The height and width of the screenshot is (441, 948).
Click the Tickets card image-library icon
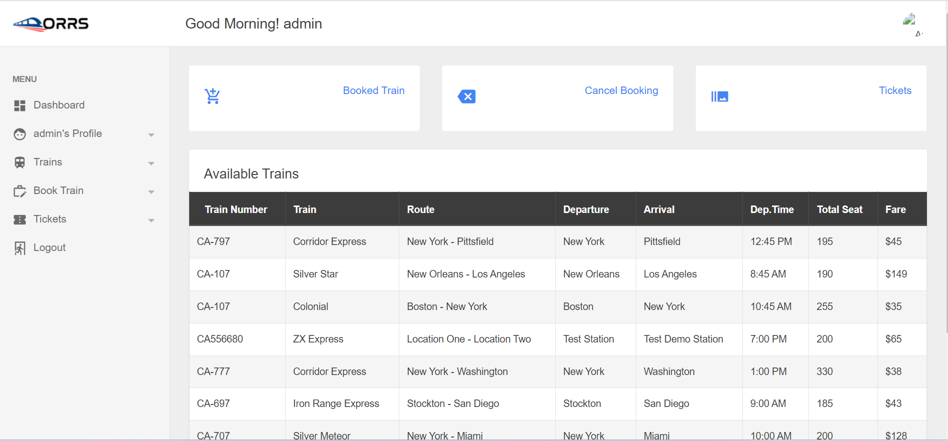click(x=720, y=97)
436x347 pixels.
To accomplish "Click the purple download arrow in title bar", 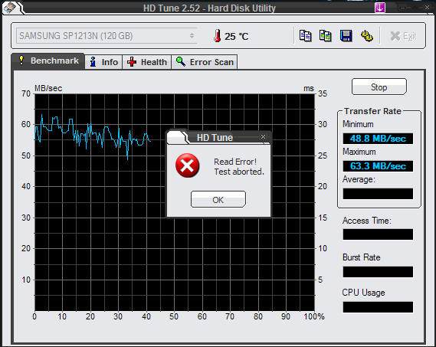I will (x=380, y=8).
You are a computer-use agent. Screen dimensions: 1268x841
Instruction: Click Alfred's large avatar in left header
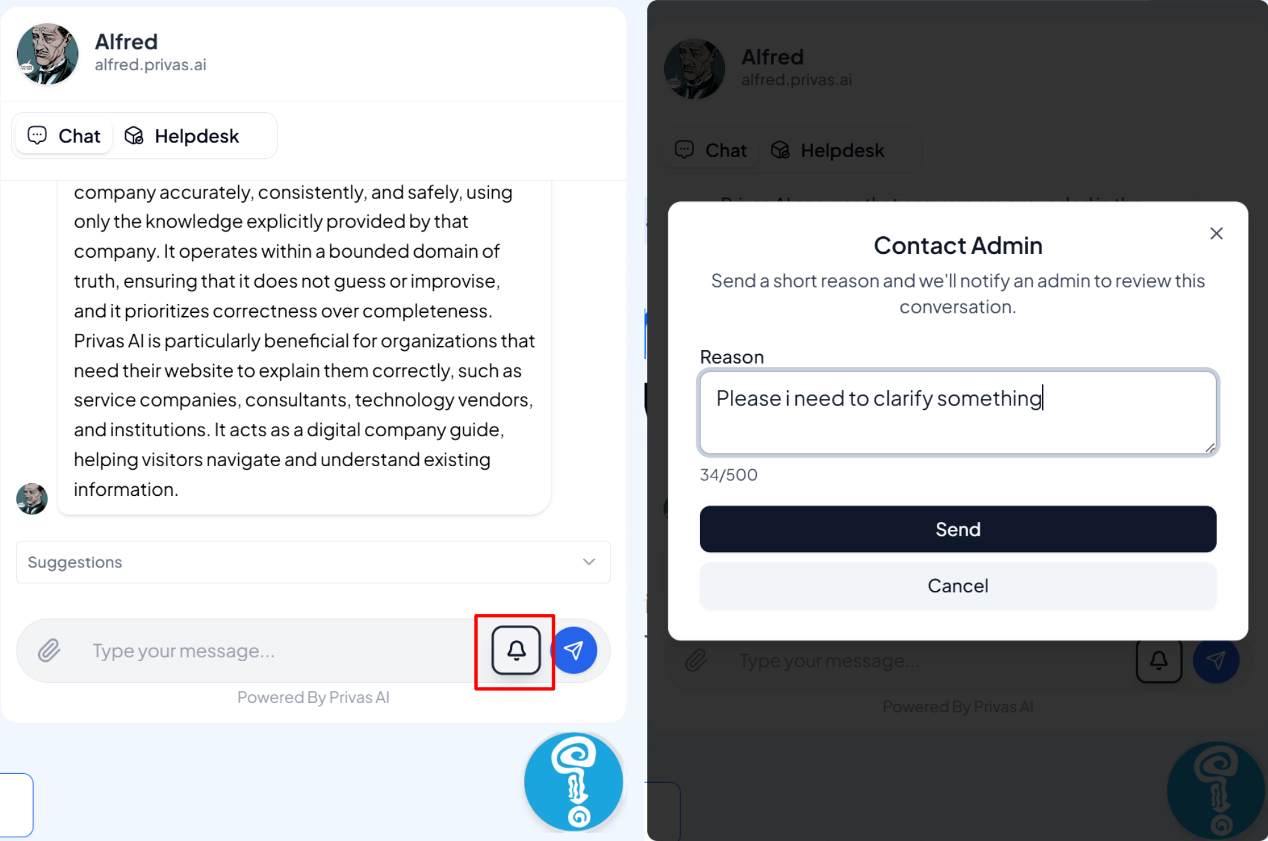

───

Exercise details
Please copy the data from the line containing "You are a computer-use" through the end, inclusive, leaving the pictures out of your answer.

Worked answer
You are a computer-use agent. Screen dimensions: 1268x841
Instruction: Click Alfred's large avatar in left header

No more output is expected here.